Domenica prossima, festa dell’Epifania, monsignor Georg Gaenswein sarà consacrato arcivescovo nella basilica di San Pietro. In tal modo si completerà un percorso che ha visto il segretario personale del Pontefice crescere di ruolo e acquisire sempre maggior fiducia da parte di Benedetto XVI. Sarà infatti proprio quest’ultimo a ordinare arcivescovo monsignor Gaenswein, dopo averlo nominato lo scorso dicembre Prefetto della Casa pontificia. D’ora in avanti sarà lui ad occuparsi di ogni udienza pubblica e privata, di ogni incontro e in generale dell’agenda pubblica e istituzionale del Papa.

**COSE DA FARE**
**a.** Secondo l'articolo, in quale basilica monsignor Georg Gaenswein sarà consacrato arcivescovo?
**b.** Riscrivi in forma più breve il paragrafo dell'articolo che inizia con «Domenica prossima, festa dell’Epifania», mantenendone i fatti principali.

**RIGHE DI DATI**
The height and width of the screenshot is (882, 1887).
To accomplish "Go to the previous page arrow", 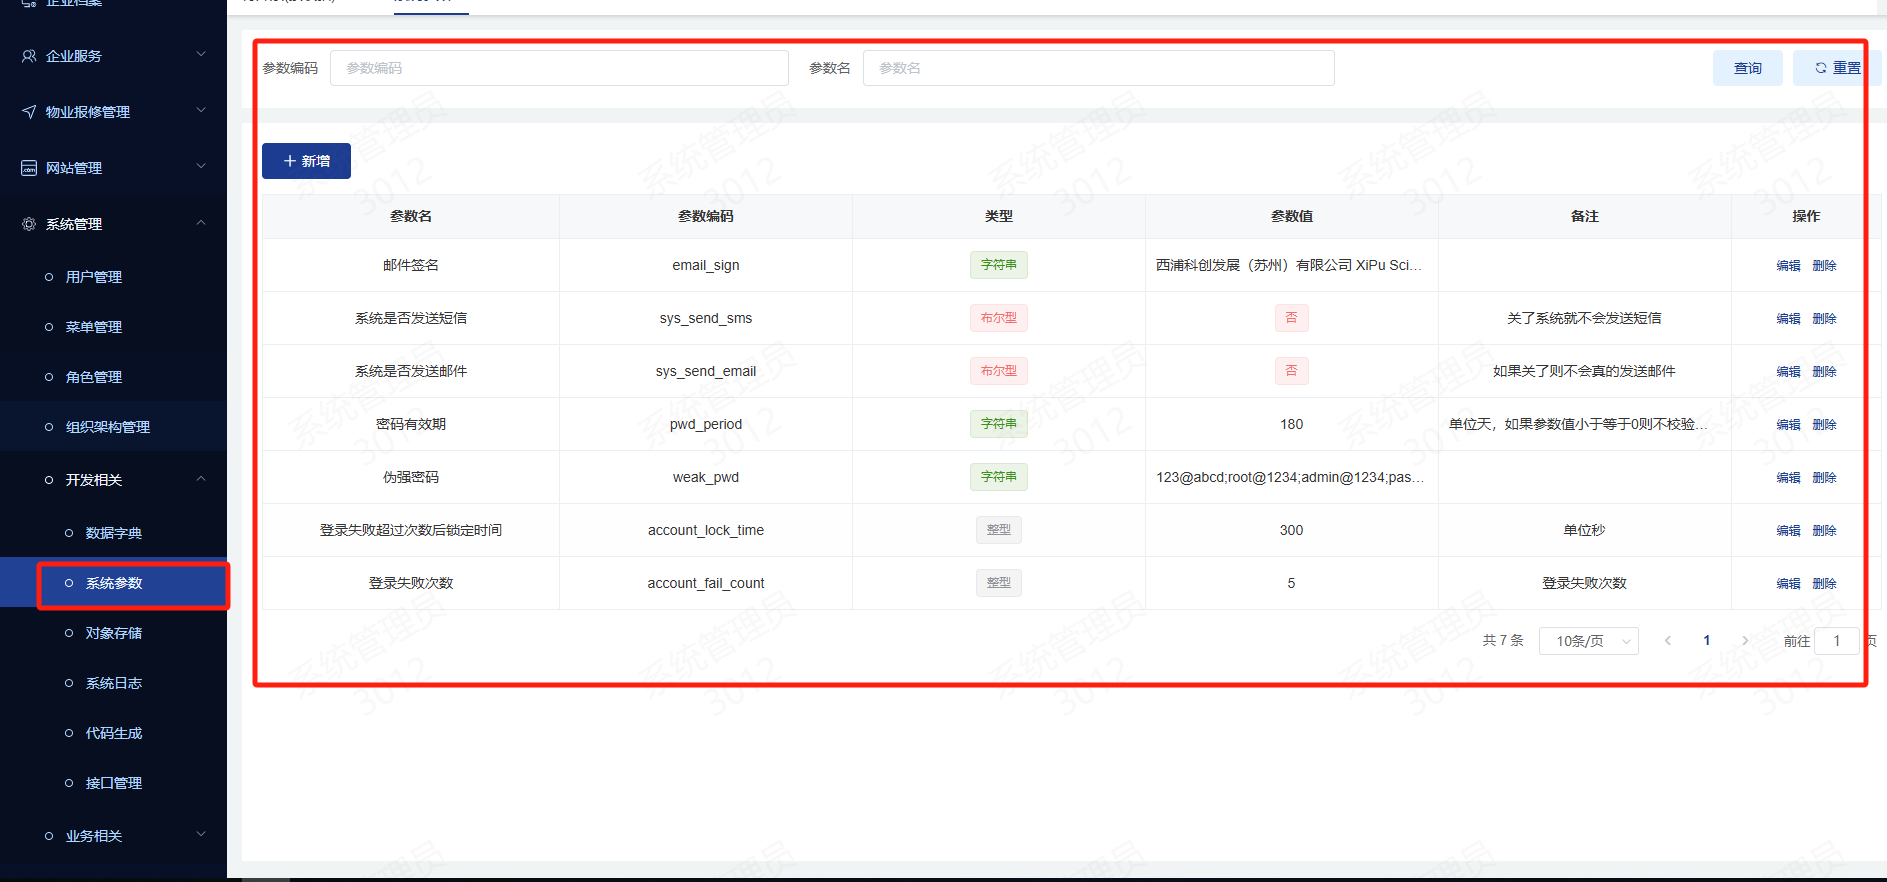I will click(x=1668, y=641).
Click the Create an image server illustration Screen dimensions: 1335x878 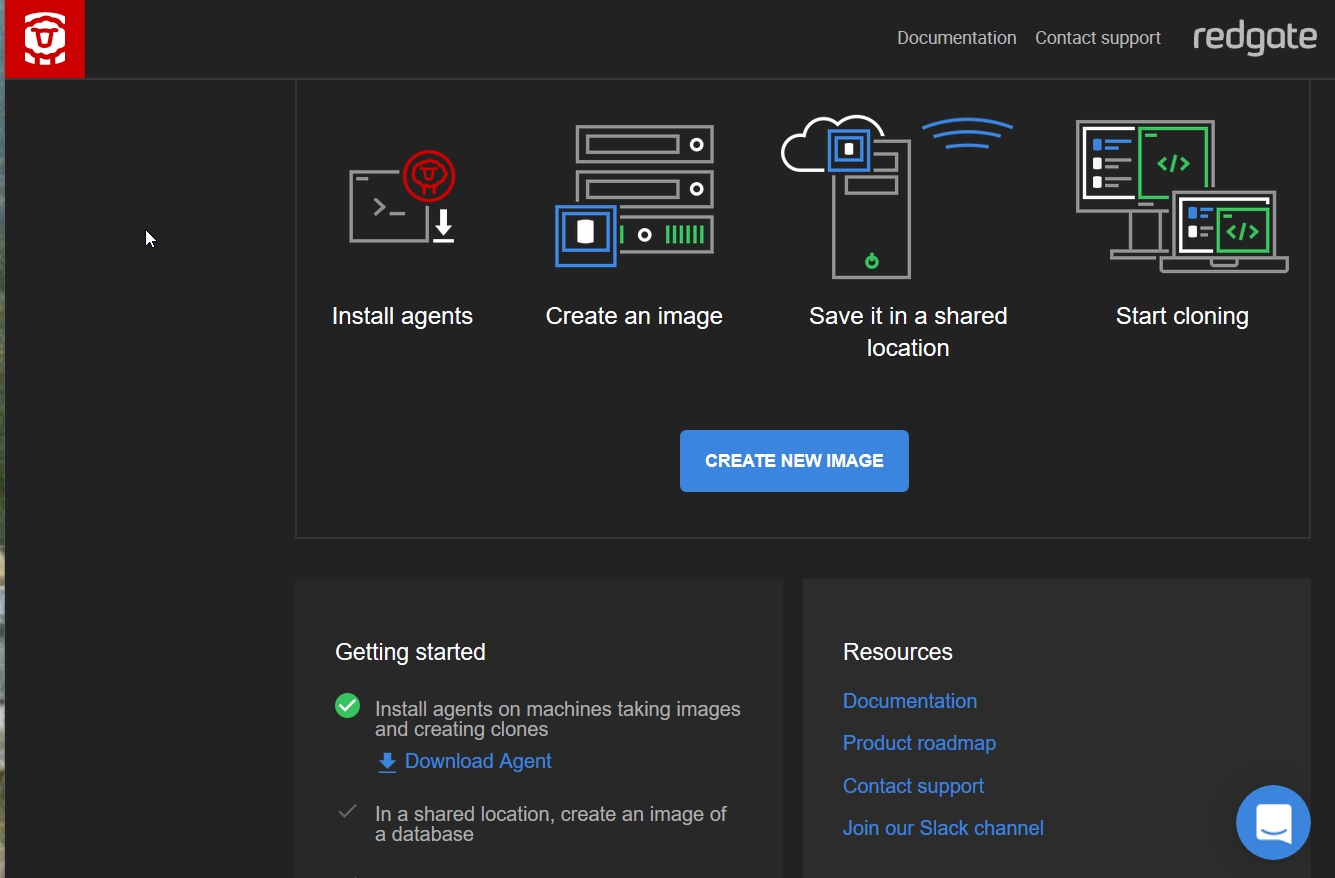pos(634,196)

**RISPOSTE ATTESE**
**a.** Nella basilica di San Pietro.

**b.** Domenica prossima, festa dell'Epifania, Benedetto XVI ordinerà arcivescovo nella basilica di San Pietro il suo segretario personale, monsignor Georg Gaenswein, che lo scorso dicembre ha nominato Prefetto della Casa pontificia. D'ora in avanti Gaenswein gestirà le udienze pubbliche e private, gli incontri e l'agenda pubblica e istituzionale del Papa.